Data provided section start

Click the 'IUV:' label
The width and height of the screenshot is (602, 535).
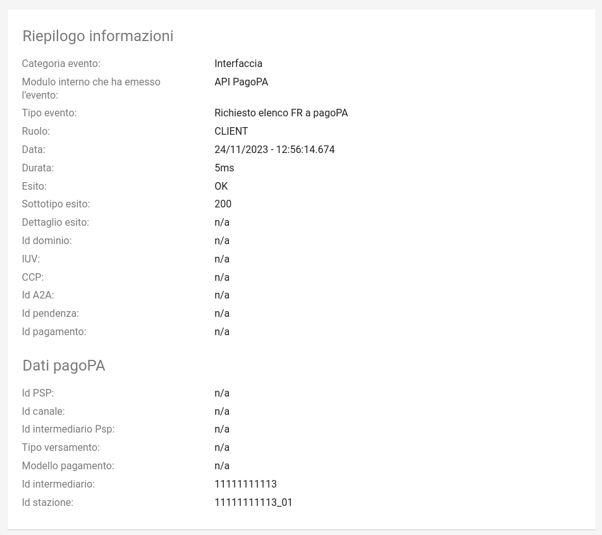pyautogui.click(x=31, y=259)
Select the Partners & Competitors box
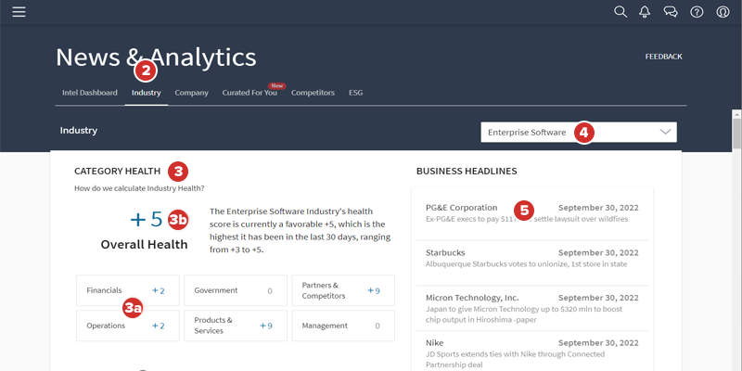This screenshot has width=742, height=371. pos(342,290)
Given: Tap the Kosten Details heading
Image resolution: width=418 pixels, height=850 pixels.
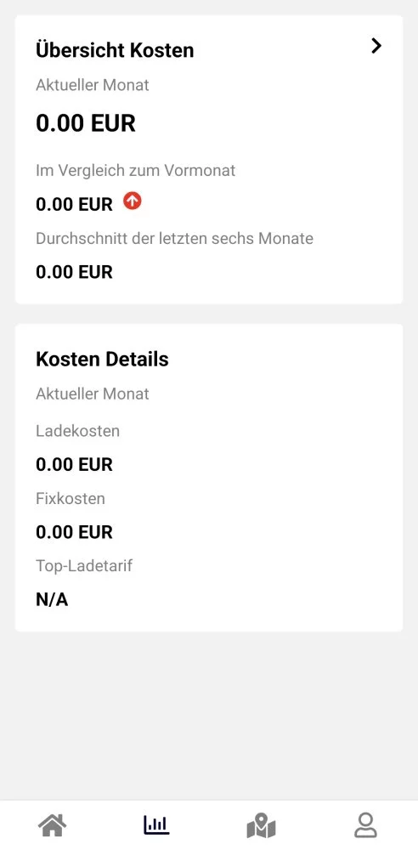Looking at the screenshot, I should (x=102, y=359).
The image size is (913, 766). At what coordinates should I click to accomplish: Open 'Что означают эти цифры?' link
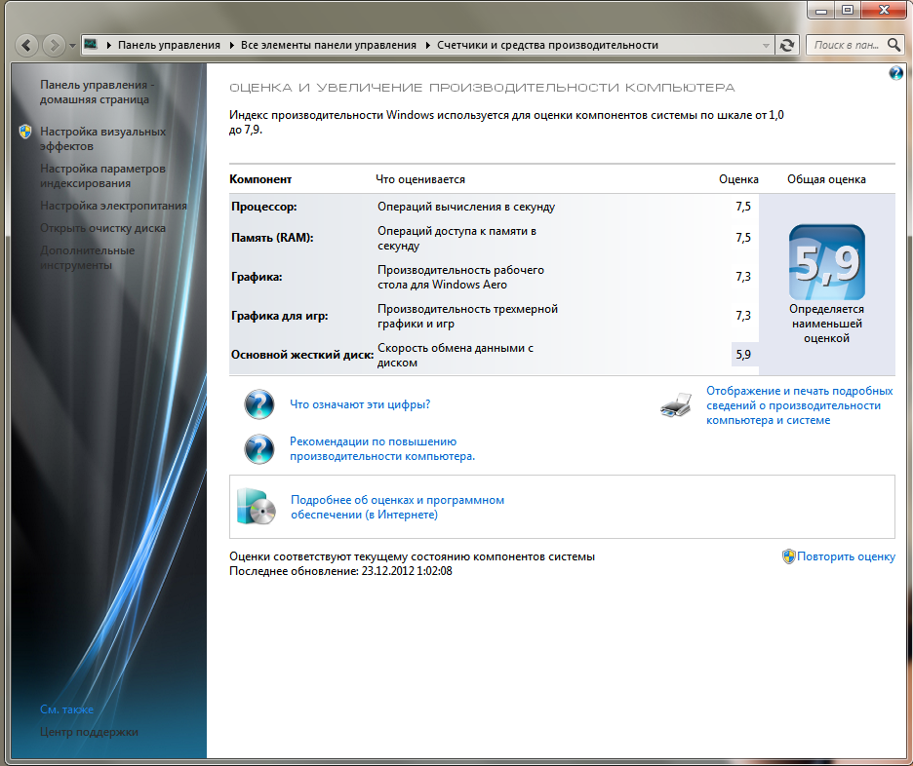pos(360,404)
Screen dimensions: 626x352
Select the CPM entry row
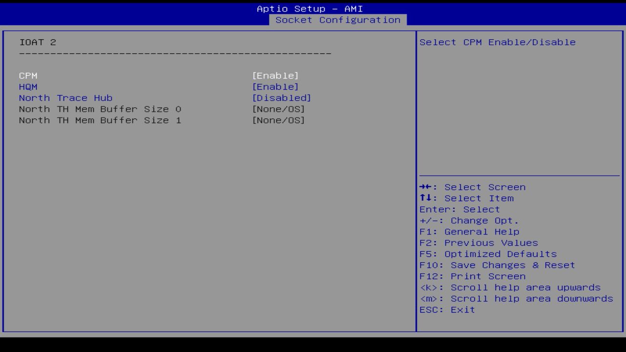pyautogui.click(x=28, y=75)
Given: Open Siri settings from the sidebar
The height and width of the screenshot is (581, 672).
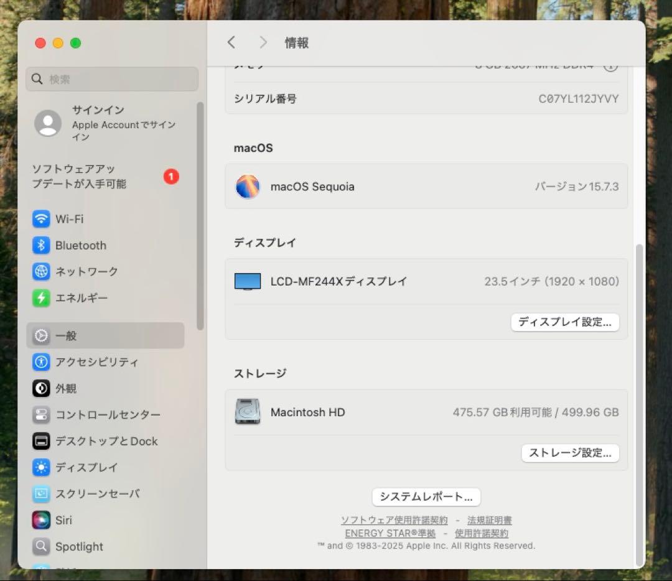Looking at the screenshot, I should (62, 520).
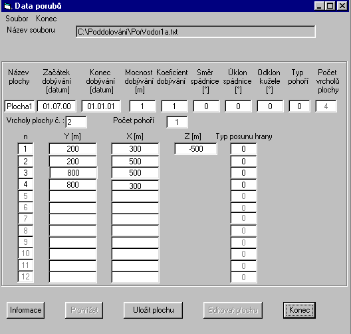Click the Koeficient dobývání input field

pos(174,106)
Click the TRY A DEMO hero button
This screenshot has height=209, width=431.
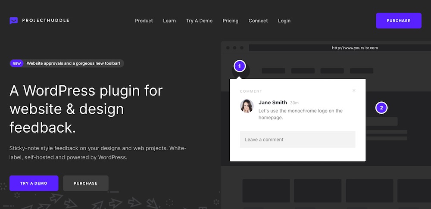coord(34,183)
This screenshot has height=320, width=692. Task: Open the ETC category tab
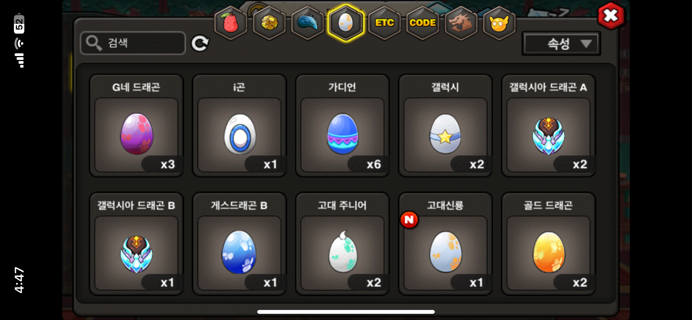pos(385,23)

Data provided section end
Data provided section start

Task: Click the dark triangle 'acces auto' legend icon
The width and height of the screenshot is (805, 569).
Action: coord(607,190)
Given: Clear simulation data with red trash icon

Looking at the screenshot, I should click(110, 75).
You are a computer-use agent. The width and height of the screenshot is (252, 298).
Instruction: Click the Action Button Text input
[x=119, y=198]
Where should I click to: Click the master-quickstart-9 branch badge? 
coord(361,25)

Data provided section end

- **Exercise requirements**
Beginning at the line above that contains "Click the 'IUV:' label", repeat each line exactly through the one that contains "Given: Tap the Kosten Details heading", and leave out the pictures.

- **Answer section**
Click the 'IUV:' label
The width and height of the screenshot is (602, 535).
pyautogui.click(x=31, y=259)
Select the Partners & Competitors box
This screenshot has width=742, height=371. pos(342,290)
Given: Tap the Kosten Details heading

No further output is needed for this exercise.